The largest wildfire in New Mexico history—which is still burning—was started by the U.S. Forest Service, federal investigators announced Friday.
The catastrophe began as two fires that merged into one. Both wildfires have now been conclusively traced to planned burns conducted by the Forest Service. Planned or "prescribed" burns are used to reduce the threat of extreme fires by reducing the amount of dry fuel in the forest.
So far, the New Mexico fire has destroyed 330 homes and scorched some 500 square miles. The cost of battling the blaze has surpassed $130 million, and rises another $5 million each day, according to the Associated Press.
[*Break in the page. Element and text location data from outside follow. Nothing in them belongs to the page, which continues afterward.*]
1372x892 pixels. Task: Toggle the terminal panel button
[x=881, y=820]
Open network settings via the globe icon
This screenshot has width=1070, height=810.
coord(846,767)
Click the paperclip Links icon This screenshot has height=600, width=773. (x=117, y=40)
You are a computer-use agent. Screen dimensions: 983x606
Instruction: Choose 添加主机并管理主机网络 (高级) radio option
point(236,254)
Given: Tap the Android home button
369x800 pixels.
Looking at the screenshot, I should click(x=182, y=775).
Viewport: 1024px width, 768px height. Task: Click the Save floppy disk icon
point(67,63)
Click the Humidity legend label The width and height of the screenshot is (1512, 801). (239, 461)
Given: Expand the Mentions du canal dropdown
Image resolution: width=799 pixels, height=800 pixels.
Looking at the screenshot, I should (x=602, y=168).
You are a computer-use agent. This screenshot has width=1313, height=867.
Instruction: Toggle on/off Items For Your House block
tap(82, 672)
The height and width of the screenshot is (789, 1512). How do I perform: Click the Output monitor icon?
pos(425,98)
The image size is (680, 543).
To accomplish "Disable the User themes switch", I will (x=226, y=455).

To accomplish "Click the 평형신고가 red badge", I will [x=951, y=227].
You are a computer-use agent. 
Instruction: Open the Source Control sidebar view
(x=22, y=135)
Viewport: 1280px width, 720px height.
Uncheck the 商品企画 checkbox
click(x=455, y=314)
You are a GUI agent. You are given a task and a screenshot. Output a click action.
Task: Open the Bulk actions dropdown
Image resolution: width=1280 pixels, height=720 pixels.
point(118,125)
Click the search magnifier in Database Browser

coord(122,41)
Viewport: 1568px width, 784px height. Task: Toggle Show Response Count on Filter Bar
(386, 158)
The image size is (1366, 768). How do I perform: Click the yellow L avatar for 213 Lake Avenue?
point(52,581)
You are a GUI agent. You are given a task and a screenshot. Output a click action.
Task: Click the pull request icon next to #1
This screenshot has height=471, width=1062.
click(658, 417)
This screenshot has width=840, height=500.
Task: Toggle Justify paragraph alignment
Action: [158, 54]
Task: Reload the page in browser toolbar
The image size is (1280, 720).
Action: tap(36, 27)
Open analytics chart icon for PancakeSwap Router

The Hermits Peak Fire started on April 6. On April 19, the Calf Canyon Fire sprang from a reignited "burn pile" that had been dormant through three winter snow events. They merged on April 22, and their destructive march across the Land of Enchantment still hasn't ended.
“The pain and suffering of New Mexicans caused by the actions of the U.S. Forest Service—an agency that is intended to be a steward of our lands—is unfathomable. This is a first step toward the federal government taking full responsibility for the largest wildfire in state history."
On May 20, Forest Service Chief Randy Moore announced, "I am initiating a pause on prescribed fire operations on National Forest System lands while we conduct a 90-day review of protocols, decision support tools and practices ahead of planned operations this this fall."
In a typical year, the Forest Service conducts 4,500 prescribed burns. "In 99.84% of cases, prescribed fires go as planned," said Moore.
As New Mexicans can attest, the other 0.16% can be a doozie. The 2000 Cerro Grande Fire in New Mexico also started as a prescribed burn. Before it was extinguished, it torched 48,000 acres, destroyed buildings at the Los Alamos National Laboratory, left hundreds of families homeless and caused about $1 billion in damage.